Alguns alimentos que vão vencendo a validade acabam sendo consumidos pela família. Algumas despesas familiares são pagas com o dinheiro do caixa da empresa; por outro lado, em algumas ocasiões, despesas da empresa acabam sendo pagas com recursos da pessoa física, quando há escassez de fundos, resultando em uma confusão financeira
O proprietário não desejava que isso ocorresse, mas o cotidiano o levou, gradativamente, a essa situação. Agora, não sabe quanto a pessoa física deve à pessoa jurídica, nem o valor a receber. O que fazer? Como organizar os gastos da pessoa física junto com a pessoa jurídica?
O conselho da maioria dos especialistas é que os gastos da pessoa física sejam separados dos da pessoa jurídica. Recomenda-se retirar como dividendos ou pró-labore o valor necessário, e todos os pagamentos da pessoa física devem ser feitos fora da empresa. Embora seja um bom conselho, isso não ajuda aqueles que já se encontram na situação de contas misturadas.
Vejamos, então, como os métodos contábeis podem ser aplicados nessas situações em que muitos empreendedores se encontram, principalmente no controle gerencial. Sempre enfatizamos a orientação de que a sabedoria e a prudência exigem a separação das movimentações fiscais, aquelas que vão para o governo, das movimentações gerenciais, que refletem o que realmente acontece no dia a dia da empresa.
Vamos supor que a pessoa jurídica tenha pago R$ 500,00 na compra de tintas para pintar a casa da família. No controle gerencial da pessoa jurídica, lança-se R$ 500,00 a receber da pessoa física, enquanto no controle da pessoa física, lança-se R$ 500,00 a pagar para a pessoa jurídica. Assim, o saldo no final do primeiro mês fechou com a pessoa física devendo R$ 500,00 para a pessoa jurídica.
Agora, suponhamos que, no segundo mês, a pessoa física comprou mercadorias para a pessoa jurídica no valor de R$ 1.000,00. No controle gerencial da pessoa jurídica, lança-se R$ 1.000,00 a pagar para a pessoa física, enquanto no controle gerencial da pessoa física, lança-se R$ 1.000,00 a receber da pessoa jurídica.
Observe que, ao final do segundo mês, o saldo ficou assim: a pessoa jurídica devendo R$ 500,00 para a pessoa física, e a pessoa física com R$ 500,00 a receber da pessoa jurídica. Correto? O saldo total deve sempre ser zero, pois o que é devido por um é o que o outro tem a receber. O que representa um passivo para um será sempre um ativo para o outro.
Ficou confuso? No início, pode parecer um pouco complicado, mas à medida que você se acostuma e segue consistentemente os métodos contábeis, tudo se torna mais claro. Com a prática, você incorporará esses procedimentos à sua rotina. Este método permite organizar os gastos da pessoa física junto com a pessoa jurídica. Gradualmente, conforme sua reserva financeira permitir, você poderá separar as contas da pessoa física das movimentações da pessoa jurídica, com o objetivo de deixá-las completamente independentes.

Trechos de dados.
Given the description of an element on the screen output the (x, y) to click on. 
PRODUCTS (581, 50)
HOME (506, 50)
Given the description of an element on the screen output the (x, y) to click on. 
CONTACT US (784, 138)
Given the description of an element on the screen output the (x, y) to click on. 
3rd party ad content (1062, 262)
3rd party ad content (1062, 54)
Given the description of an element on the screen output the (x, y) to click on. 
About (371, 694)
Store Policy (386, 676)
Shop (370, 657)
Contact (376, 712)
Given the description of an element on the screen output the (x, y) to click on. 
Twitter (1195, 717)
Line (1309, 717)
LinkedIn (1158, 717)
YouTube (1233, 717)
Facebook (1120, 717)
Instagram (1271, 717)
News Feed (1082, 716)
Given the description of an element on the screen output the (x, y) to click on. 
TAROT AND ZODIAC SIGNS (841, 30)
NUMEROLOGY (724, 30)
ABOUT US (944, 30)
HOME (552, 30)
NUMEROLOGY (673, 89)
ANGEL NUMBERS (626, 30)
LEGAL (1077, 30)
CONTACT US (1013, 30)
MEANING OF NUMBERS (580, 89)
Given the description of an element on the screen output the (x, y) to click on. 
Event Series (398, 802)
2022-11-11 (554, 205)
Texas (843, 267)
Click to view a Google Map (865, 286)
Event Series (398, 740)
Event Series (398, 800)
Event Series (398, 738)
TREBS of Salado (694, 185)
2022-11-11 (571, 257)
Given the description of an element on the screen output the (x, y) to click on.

Enunciado da tarefa. Segundo o texto de leitura, qual deve ser sempre o saldo total entre a pessoa física e a pessoa jurídica no controle gerencial?

Solução redigida. Zero, pois o que é devido por um é o que o outro tem a receber.